Last night I dreamed that I went into an old abandoned building. People were living there. It was an old theater, and the people who lived there went into an empty convenience store to use the telephone. I thought about staying there because the people made me feel welcome, but decided that I needed to move on. I had somewhere that I needed to be, even if it meant walking down a dark road, so I put on some old clothes that were in a backpack, and I began to leave, but when I did, some of my dad’s relatives appeared and wanted to know why I wasn’t at home. Then there was something like a flea market in front of the building.
Now I must pause here. I don’t know about you, but my dreams can be sequential, events carry over from other dreams, and I reference previous dreams in later dreams. While I was looking at the items that had been put out for the flea market, I remembered a piano that I had seen in my dream from the night before; the piano was old and black, an upright, but the keys were in bad shape. I thought about the piano in last night’s dream and wished that I had bought it and refinished it.
Then I walked onto a suspension bridge above the flea market, and it was made of rickety wood. Someone had dropped a cigarette, and the bridge had caught fire. I walked quickly among the planks that were still solid until I reached the roof of the abandoned building. Then I climbed down, and there was a line of people waiting to see . . . Alexis, who had designed jewelry in honor of her mother (me) who had been missing. I walked up to the front of the line and hugged her and told her that I was home.
So in one dream, I encompassed my continual search (the walking down a dark road), my affinity for the old (the piano and the abandoned building), my feelings of alienation (the homeless people living in the building), my sadness (the relatives), my dreams for my daughter (obvious), and my fears of not making it to where I want to go (the burning bridge).
Speaking of writing about the painful search for self, I received another invitation to contribute my blog to Vibrant Nation. Other than one blogger friend with whom I’m in contact, I don’t know much about this site. If anyone has any advice pro or con, I’d love to hear about it.
I just remembered that there was a woman in last night’s dream that had strange eyes, huge, with one eye significantly bigger than the other. She was Asian, and she did not want her daughter to date. Her daughter was 42 and still stuck at home. Make of that what you will.
I suppose I’ve put off my real work for the week for long enough. I’ve walked by the dining room table twice to refill my coffee cup, and it did not magically clear itself. Why can’t I be normal? Does every woman hate Thanksgiving as much as I do? I really hate to admit it, but a small part of me understands what my mother has been saying for years: What’s the point of doing all of this?
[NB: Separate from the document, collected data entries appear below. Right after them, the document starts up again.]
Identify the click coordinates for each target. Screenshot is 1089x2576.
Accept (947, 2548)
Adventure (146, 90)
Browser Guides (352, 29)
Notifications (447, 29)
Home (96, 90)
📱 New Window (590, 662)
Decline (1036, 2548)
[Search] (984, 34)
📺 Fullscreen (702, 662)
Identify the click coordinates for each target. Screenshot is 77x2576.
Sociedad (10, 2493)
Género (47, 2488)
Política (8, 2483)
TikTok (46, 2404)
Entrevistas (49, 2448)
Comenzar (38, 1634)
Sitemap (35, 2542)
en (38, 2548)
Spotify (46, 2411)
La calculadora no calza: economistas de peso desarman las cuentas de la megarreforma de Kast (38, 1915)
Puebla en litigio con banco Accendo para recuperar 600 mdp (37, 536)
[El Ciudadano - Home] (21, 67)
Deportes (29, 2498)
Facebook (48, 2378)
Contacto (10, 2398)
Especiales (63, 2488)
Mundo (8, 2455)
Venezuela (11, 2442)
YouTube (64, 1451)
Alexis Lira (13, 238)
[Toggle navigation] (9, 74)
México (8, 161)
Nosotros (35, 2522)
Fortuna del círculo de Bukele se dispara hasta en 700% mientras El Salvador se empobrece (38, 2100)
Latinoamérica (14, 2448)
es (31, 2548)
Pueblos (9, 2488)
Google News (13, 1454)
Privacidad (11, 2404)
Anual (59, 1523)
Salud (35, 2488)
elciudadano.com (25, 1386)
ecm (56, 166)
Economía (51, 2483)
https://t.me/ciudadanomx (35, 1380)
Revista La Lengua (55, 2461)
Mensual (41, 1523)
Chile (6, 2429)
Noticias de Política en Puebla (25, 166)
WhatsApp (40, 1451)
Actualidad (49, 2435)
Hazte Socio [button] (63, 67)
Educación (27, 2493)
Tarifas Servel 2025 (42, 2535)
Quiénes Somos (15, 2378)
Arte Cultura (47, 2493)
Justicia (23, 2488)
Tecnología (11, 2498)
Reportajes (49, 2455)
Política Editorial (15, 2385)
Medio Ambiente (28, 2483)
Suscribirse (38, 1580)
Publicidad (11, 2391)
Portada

Oh, well, that answers my question, doesn’t it? My mother. Of course. It always comes back to my mother. I think that I’ll go chop cranberries and apples and try to put everything else out of my mind for a few days, just get through this.
Music by Trent Dabbs, “Stay by Me”
Evening comes on and the hills thicken;
red and yellow bleaching out of the leaves.
The chill pines grow their shadows.
Below them the water stills itself,
a sunset shivering in it.
One more going down to join the others.
Now the lake expands
and closes in, both.
The blackness that keeps itself
under the surface in daytime
emerges from it like mist
or as mist.
Distance vanishes, the absence
of distance pushes against the eyes.
There is no seeing the lake,
only the outlines of the hills
which are almost identical,
familiar to me as sleep,
shores unfolding upon shores
in their contours of slowed breathing.
It is touch I go by,
the boat like a hand feeling
through shoals and among
dead trees, over the boulders
lifting unseen, layer
on layer of drowned time falling away.